**WHAT YOU SHOULD DO**: Recast the records below as a JSON list of strings, with one string for each line and no entries for blank lines.

[Items stored from a collection]
§ §

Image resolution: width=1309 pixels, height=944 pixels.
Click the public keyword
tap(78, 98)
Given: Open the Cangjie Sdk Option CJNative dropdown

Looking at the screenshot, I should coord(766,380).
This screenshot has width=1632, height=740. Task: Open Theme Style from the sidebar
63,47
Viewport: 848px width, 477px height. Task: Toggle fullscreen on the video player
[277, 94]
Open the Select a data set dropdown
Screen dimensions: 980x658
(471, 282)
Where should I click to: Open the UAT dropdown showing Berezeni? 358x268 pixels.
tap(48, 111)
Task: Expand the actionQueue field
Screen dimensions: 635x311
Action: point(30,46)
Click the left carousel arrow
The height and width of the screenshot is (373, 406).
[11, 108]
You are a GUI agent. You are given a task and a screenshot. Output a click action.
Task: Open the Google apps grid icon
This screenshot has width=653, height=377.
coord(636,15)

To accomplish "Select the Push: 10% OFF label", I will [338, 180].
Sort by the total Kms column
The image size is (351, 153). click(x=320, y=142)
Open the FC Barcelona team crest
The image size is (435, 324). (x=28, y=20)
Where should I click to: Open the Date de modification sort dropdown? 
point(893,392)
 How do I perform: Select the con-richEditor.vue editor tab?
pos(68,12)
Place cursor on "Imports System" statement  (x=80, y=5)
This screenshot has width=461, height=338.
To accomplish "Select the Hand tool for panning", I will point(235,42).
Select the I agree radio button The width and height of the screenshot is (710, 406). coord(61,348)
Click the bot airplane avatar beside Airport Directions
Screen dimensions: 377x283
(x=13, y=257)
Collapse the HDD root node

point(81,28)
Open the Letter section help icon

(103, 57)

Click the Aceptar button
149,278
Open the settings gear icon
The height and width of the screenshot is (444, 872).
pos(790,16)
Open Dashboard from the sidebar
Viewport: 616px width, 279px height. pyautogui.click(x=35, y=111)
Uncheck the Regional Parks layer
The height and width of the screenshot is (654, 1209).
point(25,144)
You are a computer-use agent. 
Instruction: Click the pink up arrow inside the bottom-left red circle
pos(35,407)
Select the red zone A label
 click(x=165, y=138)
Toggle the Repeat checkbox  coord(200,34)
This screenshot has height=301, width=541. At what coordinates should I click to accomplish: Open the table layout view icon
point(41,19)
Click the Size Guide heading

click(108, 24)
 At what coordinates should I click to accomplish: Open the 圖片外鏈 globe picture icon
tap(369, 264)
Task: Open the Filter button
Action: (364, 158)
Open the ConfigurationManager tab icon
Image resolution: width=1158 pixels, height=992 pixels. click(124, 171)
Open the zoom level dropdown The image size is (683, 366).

§ §

**WRITTEN ANSWER**:
[
  "Image resolution: width=1309 pixels, height=944 pixels.",
  "Click the public keyword",
  "tap(78, 98)",
  "Given: Open the Cangjie Sdk Option CJNative dropdown",
  "Looking at the screenshot, I should coord(766,380).",
  "This screenshot has width=1632, height=740. Task: Open Theme Style from the sidebar",
  "63,47",
  "Viewport: 848px width, 477px height. Task: Toggle fullscreen on the video player",
  "[277, 94]",
  "Open the Select a data set dropdown",
  "Screen dimensions: 980x658",
  "(471, 282)",
  "Where should I click to: Open the UAT dropdown showing Berezeni? 358x268 pixels.",
  "tap(48, 111)",
  "Task: Expand the actionQueue field",
  "Screen dimensions: 635x311",
  "Action: point(30,46)",
  "Click the left carousel arrow",
  "The height and width of the screenshot is (373, 406).",
  "[11, 108]",
  "You are a GUI agent. You are given a task and a screenshot. Output a click action.",
  "Task: Open the Google apps grid icon",
  "This screenshot has width=653, height=377.",
  "coord(636,15)",
  "To accomplish \"Select the Push: 10% OFF label\", I will [338, 180].",
  "Sort by the total Kms column",
  "The image size is (351, 153). click(x=320, y=142)",
  "Open the FC Barcelona team crest",
  "The image size is (435, 324). (x=28, y=20)",
  "Where should I click to: Open the Date de modification sort dropdown? ",
  "point(893,392)",
  " How do I perform: Select the con-richEditor.vue editor tab?",
  "pos(68,12)",
  "Place cursor on \"Imports System\" statement  (x=80, y=5)",
  "This screenshot has width=461, height=338.",
  "To accomplish \"Select the Hand tool for panning\", I will point(235,42).",
  "Select the I agree radio button The width and height of the screenshot is (710, 406). coord(61,348)",
  "Click the bot airplane avatar beside Airport Directions",
  "Screen dimensions: 377x283",
  "(x=13, y=257)",
  "Collapse the HDD root node",
  "point(81,28)",
  "Open the Letter section help icon",
  "(103, 57)",
  "Click the Aceptar button",
  "149,278",
  "Open the settings gear icon",
  "The height and width of the screenshot is (444, 872).",
  "pos(790,16)",
  "Open Dashboard from the sidebar",
  "Viewport: 616px width, 279px height. pyautogui.click(x=35, y=111)",
  "Uncheck the Regional Parks layer",
  "The height and width of the screenshot is (654, 1209).",
  "point(25,144)",
  "You are a computer-use agent. ",
  "Instruction: Click the pink up arrow inside the bottom-left red circle",
  "pos(35,407)",
  "Select the red zone A label",
  " click(x=165, y=138)",
  "Toggle the Repeat checkbox  coord(200,34)",
  "This screenshot has height=301, width=541. At what coordinates should I click to accomplish: Open the table layout view icon",
  "point(41,19)",
  "Click the Size Guide heading",
  "click(108, 24)",
  " At what coordinates should I click to accomplish: Open the 圖片外鏈 globe picture icon",
  "tap(369, 264)",
  "Task: Open the Filter button",
  "Action: (364, 158)",
  "Open the ConfigurationManager tab icon",
  "Image resolution: width=1158 pixels, height=992 pixels. click(124, 171)",
  "Open the zoom level dropdown The image size is (683, 366)."
]